• _Task directions_
For the entries that follow, restate word for word the line containing "Déclaration Vie Privée (1509, 1112)", the line containing "For every named", and every line that lies between them.

• _Supplied material_
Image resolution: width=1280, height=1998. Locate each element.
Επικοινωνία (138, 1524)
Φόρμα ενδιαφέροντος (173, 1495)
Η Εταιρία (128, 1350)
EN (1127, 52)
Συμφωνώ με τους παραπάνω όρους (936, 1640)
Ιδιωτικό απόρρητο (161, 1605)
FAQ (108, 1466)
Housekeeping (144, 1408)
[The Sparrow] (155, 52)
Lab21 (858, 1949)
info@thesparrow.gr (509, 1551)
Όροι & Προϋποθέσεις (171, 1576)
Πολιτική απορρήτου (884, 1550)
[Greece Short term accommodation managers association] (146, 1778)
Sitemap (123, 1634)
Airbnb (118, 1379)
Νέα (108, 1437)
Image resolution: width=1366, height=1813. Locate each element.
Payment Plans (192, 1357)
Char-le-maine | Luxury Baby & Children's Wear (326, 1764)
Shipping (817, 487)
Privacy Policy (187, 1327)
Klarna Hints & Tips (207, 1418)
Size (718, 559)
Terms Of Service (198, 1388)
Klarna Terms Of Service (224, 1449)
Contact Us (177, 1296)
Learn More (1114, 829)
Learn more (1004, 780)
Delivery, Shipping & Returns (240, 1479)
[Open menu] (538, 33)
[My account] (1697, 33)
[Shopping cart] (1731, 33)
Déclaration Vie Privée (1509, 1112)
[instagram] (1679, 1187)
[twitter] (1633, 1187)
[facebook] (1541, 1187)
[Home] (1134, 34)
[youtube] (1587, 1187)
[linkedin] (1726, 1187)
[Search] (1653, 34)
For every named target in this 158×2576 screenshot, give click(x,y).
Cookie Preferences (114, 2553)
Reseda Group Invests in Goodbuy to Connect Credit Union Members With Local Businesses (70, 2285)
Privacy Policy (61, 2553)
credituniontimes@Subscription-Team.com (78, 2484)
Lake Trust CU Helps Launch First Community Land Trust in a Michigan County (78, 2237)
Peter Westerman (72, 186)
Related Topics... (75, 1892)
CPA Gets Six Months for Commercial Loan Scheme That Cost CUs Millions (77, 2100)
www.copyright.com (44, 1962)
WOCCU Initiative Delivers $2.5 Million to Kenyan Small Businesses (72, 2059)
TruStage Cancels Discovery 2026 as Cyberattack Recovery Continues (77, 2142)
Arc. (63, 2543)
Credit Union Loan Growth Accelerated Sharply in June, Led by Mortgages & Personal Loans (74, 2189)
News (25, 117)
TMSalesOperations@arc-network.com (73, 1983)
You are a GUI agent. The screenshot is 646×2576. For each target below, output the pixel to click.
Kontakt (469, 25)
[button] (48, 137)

• _Solution to this exercise_
Déclaration Vie Privée (1509, 1112)
[instagram] (1679, 1187)
[twitter] (1633, 1187)
[facebook] (1541, 1187)
[Home] (1134, 34)
[youtube] (1587, 1187)
[linkedin] (1726, 1187)
[Search] (1653, 34)
For every named target in this 158×2576 screenshot, give click(x,y).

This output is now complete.